Stored data ->
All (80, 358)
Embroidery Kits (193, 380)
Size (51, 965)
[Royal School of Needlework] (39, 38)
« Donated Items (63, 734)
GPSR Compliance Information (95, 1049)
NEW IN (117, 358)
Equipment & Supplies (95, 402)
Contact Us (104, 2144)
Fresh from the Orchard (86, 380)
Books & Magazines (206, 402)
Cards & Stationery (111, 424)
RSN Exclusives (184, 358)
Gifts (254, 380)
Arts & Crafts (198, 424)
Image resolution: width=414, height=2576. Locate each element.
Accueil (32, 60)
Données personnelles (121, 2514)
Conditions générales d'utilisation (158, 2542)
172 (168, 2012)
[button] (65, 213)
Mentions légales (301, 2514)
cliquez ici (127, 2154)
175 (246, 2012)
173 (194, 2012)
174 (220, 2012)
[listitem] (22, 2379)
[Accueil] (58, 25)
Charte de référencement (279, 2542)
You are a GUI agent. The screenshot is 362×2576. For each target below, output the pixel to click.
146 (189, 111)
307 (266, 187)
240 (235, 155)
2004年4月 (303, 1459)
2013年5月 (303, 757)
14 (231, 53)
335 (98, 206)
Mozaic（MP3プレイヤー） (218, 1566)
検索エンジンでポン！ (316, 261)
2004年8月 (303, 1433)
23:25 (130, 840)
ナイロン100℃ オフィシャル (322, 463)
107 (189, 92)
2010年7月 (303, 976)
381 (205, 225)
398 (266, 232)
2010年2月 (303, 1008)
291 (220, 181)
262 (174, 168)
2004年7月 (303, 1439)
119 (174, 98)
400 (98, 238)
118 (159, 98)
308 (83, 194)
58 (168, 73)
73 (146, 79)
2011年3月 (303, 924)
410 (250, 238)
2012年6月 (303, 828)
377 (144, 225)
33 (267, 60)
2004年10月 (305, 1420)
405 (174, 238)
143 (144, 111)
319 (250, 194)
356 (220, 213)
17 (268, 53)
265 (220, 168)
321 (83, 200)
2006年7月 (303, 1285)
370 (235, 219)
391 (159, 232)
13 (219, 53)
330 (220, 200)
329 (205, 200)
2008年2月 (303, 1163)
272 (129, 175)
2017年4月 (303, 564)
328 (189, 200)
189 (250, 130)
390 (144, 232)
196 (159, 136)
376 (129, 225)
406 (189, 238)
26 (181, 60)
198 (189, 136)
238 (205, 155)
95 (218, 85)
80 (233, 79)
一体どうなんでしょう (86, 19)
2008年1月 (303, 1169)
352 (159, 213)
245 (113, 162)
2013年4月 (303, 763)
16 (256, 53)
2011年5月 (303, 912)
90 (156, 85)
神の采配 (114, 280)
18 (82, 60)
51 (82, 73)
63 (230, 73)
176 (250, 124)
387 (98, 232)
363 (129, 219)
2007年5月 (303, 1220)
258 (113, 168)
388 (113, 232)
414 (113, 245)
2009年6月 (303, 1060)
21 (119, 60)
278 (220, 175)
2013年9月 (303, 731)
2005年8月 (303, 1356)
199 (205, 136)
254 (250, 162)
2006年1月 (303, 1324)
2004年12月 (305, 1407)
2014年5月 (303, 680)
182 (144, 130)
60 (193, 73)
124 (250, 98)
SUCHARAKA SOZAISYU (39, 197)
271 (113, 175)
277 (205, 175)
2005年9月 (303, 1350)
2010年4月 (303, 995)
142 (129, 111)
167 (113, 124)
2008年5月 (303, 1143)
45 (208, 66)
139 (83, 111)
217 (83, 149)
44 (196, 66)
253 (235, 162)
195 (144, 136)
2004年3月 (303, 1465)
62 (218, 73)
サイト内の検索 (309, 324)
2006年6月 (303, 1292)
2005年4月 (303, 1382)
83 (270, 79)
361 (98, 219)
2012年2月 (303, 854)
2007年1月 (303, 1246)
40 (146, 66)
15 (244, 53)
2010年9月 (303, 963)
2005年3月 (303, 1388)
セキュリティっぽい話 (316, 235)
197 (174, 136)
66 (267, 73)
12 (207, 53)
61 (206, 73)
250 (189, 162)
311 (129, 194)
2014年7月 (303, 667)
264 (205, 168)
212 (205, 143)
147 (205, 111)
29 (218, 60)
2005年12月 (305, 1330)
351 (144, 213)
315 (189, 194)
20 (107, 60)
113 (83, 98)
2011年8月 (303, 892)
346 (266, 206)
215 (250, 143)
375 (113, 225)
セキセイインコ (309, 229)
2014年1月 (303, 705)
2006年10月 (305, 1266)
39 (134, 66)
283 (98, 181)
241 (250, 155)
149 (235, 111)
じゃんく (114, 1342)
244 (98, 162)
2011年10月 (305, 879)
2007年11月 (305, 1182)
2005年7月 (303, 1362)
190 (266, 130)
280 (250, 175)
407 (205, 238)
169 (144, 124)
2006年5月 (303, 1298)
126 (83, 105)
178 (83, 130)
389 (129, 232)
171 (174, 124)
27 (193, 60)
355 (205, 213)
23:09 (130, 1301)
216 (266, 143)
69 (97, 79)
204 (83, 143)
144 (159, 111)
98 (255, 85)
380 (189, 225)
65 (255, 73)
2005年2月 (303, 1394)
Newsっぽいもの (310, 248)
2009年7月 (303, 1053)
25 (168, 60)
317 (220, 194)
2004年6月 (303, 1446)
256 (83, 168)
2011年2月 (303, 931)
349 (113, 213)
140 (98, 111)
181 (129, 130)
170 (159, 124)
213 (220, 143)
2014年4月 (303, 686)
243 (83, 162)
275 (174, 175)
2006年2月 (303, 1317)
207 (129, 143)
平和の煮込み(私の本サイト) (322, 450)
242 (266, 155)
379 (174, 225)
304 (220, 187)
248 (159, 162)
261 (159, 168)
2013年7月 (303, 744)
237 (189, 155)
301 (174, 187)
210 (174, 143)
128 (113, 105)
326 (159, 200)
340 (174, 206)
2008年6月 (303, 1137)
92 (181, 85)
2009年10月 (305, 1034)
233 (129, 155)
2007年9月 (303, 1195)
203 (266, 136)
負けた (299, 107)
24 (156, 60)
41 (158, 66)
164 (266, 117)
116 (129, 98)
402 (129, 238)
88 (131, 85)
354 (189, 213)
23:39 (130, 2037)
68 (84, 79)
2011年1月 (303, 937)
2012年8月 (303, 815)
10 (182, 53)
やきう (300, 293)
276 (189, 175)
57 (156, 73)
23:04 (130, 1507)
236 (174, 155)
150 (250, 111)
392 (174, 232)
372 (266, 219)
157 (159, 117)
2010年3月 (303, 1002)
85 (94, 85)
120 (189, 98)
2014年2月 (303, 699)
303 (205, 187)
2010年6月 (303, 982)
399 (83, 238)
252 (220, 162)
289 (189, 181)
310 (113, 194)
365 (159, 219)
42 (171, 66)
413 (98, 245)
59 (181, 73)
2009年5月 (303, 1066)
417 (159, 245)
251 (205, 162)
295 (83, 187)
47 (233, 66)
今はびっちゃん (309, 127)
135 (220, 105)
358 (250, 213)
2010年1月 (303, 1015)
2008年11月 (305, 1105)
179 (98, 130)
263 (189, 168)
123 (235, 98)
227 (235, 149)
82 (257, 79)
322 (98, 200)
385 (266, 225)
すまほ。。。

WORK ITEM ->
Set down only the lines above that fall between the line holding "237 (189, 155)" and the line holding "今はびっちゃん (309, 127)", inclusive, keeping each exact.

EXERCISE ANSWER ->
237 (189, 155)
301 (174, 187)
210 (174, 143)
128 (113, 105)
326 (159, 200)
340 (174, 206)
2008年6月 (303, 1137)
92 (181, 85)
2009年10月 (305, 1034)
233 (129, 155)
2007年9月 (303, 1195)
203 (266, 136)
負けた (299, 107)
24 (156, 60)
41 (158, 66)
164 (266, 117)
116 (129, 98)
402 (129, 238)
88 (131, 85)
354 (189, 213)
23:39 (130, 2037)
68 (84, 79)
2011年1月 (303, 937)
2012年8月 (303, 815)
10 (182, 53)
やきう (300, 293)
276 (189, 175)
57 (156, 73)
23:04 (130, 1507)
236 (174, 155)
150 (250, 111)
392 (174, 232)
372 (266, 219)
157 (159, 117)
2010年3月 (303, 1002)
85 (94, 85)
120 (189, 98)
2014年2月 (303, 699)
303 (205, 187)
2010年6月 (303, 982)
399 (83, 238)
252 (220, 162)
289 (189, 181)
310 (113, 194)
365 (159, 219)
42 (171, 66)
413 (98, 245)
59 (181, 73)
2009年5月 (303, 1066)
417 (159, 245)
251 (205, 162)
295 (83, 187)
47 (233, 66)
今はびっちゃん (309, 127)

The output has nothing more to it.